(Refleksi
Debat CAPRES )
Kisah
kebun anggur Nabot dalam teks 1 Raja-raja 21: 1-29 menjadi kisah yang muncul dalam benak saya ketika mendengar debat CAPRES.
Perikop ini menceritakan bagaimana kebun anggur seseorang bernama Nabot diambil
paksa dengan cara yang “licik”. Awalnya raja Samaria bernama Ahab yang meminta
Nabot agar mau menukar kebun anggurnya dengan kebun anggur Ahab. Tetapi Nabot
tidak mau menukar tanahnya meskipun sudah ditawari kebun anggur yang lebih baik
maupun uang sebagai gantinya. Kemudian Izebel, istri Ahab, dengan sebuah siasat
licik mencoba membunuh Nabot agar tanahnya bisa dikuasai. Izebel menyuruh agar
Nabot difitnah dan dilempari batu sampai mati. Kemudian siasat itu berhasil,
Nabot mati dan kebun anggurnya bisa dikuasai oleh Ahab. Mungkin bagi beberapa teolog, ini suatu pemaksaan pemikiran
dari pribadi saya. Tapi, tak apalah, saya hanyalah seorang calon teolog yang melihat
beberapa kecurigaan seperti;
Bagaimana bisa, seseorang memiliki tanah (sekalipun dalam bentuk HGU) yang
begitu luas di Pulau Kalimantan? Sementara menurut Menteri
Agraria dan Tata Ruang/Kepala Badan Pertanahan Nasional Ferry Mursyidan Baldan ada begitu banyak konflik tumpang
tindih lahan di Pulau Kalimantan.[1]
Bahkan (lagi), menurut salah satu artikel[2]

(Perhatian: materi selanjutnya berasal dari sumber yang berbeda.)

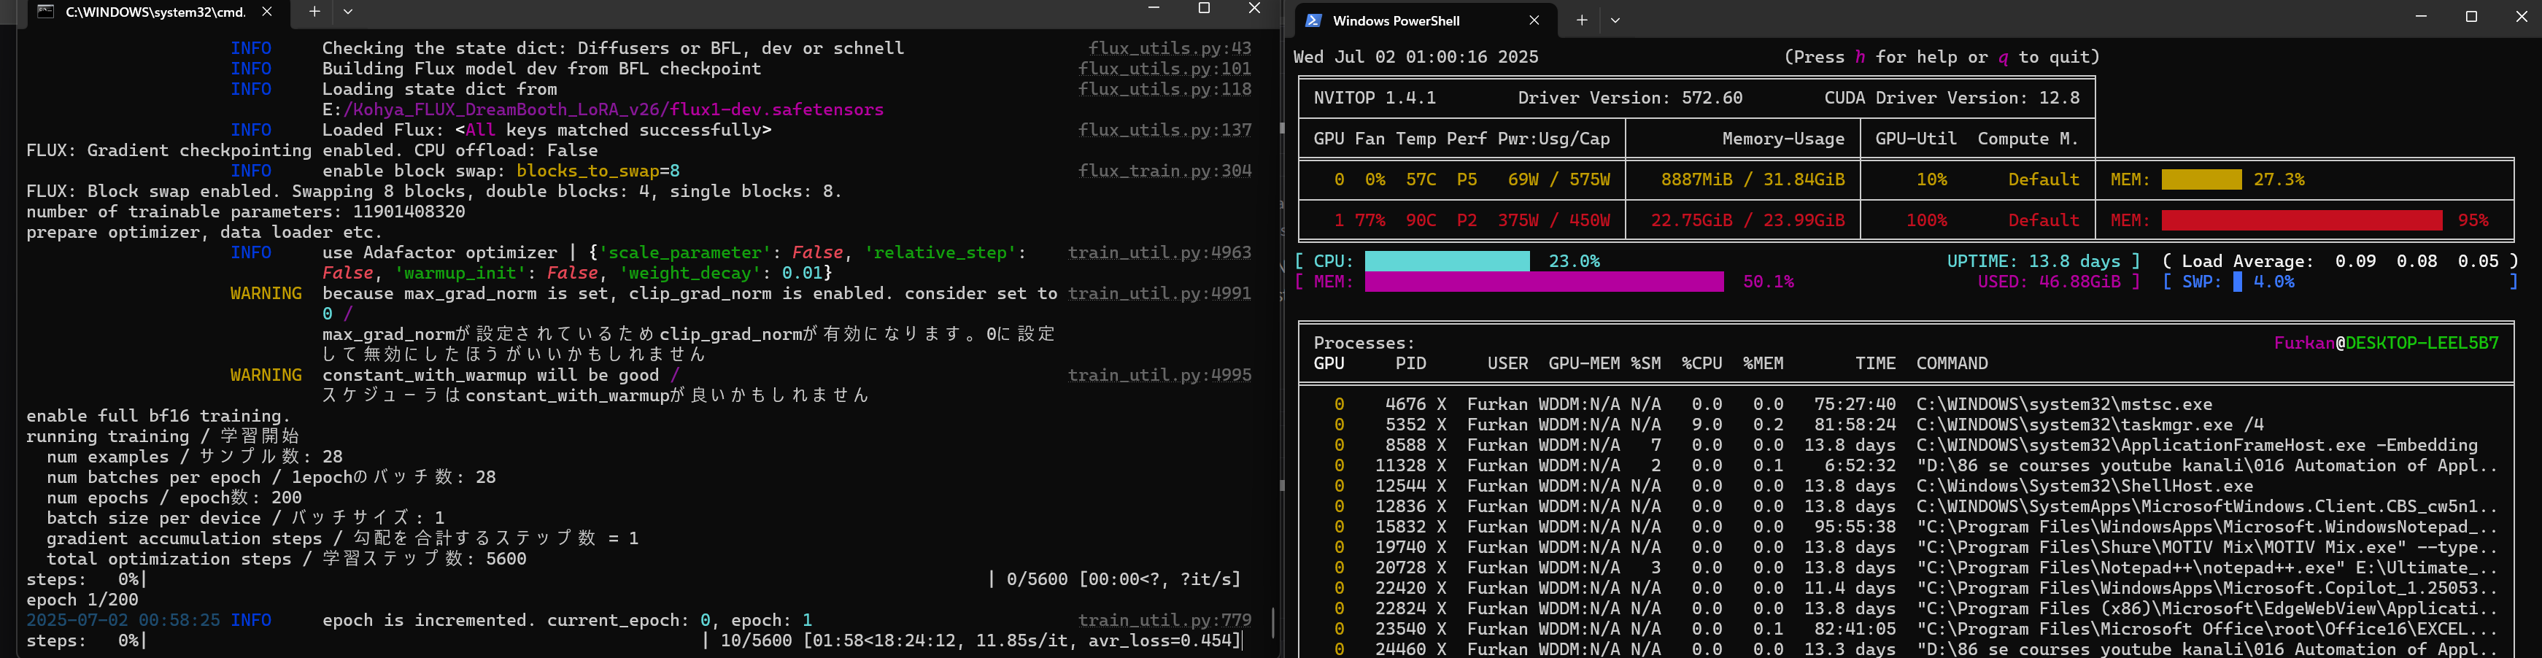
Task: Close the Windows PowerShell tab
Action: (x=1533, y=21)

yang saya akses disebutkan bahwa; Menurut hukam adat dayak, tanah yang
diwariskan dari para orang tua akan turun temurun menjadi milik keturunannya.Tentu,
ada alasan logis mengenai kepemilikan tanah masyarakat hukum adat dayak. Salah satunya,
karena masyarakat hukum adat dayak melakukan pembukaan lahan dengan cara
nomaden (berpindah – pindah) setelah tanah itu dikelolah dan mereka menganggap
tanah itu tidak subur maka tanah itu akan di tinggalkan bukan maksud untuk
meninggalkan selamanya. Masyarakat Dayak menanami lahanya secara
rasioanal.mereka akan menanaminya lagi setelah lewat beberapa waktu
lamannya.Batas – batas itu sudah diketahui . Di antara orang – orang dayak dengan
patok – patok yang ditancapkan di setiap sudut petak tanah untuk menunjukan
batas – batasnya. Tanda pengusaan tanah yang umum adalah adanya pondok, pohon –
pohon,buah – buahan, dan pohon – pohon kayu keras. Bahkan, orang dihukum
berdasarkan hukum adat apabila mereka tidak mentaati aturan – aturan pengusaan
tanah ,termasuk bila mereka menanami tanah – tanah kosong milik orang lain.
Pemerintah indonesia telah memeberlakukan sertifikasi tanah bagi kepemilikan
tanah. Satu sisi, kebijakan ini bagi penulis artikel tersebut , justru
akan menyulitkan masyarakat Dayak. Karena
menurut masyarakat dayak, mereka adalah satu – satunya kelompok manusia yang
mendiami pulau kalimantan. Sehingga ketika ada sertifikasi tanah di tambah
dengan adanya proyek pembangunan pada masa orde baru yang meng-eksploitasi
tanah – tanah pedalaman Karena itu tidak heran, bagi penulis artikel ini ada
anggapan dari Masyarkat Dayak bahwa hukum nasional tidak menghargai hukum yang
ada lebih dulu dan berjalan dalam masyarakat hukum adat. Tentu, bagi penulis artikel, sengketa – sengketa tanah bukan hal yang baru
lagi kalimantan timur . Konflik tersebut pada mulanya muncul dari masalah
eksploitasi hutan yang dilakukan oleh pemerintah kepada daerah pedalaman
masyarakat dayak. Jadi bisa dibayangkan, berdasarkan sumber penulisan artikel yang saya akses ini. Hal dan kemungkinan apa yang bisa dilakukan seseorang untuk memiliki tanah yang luas baik dalam bentuk HGU ataupun sebagainya?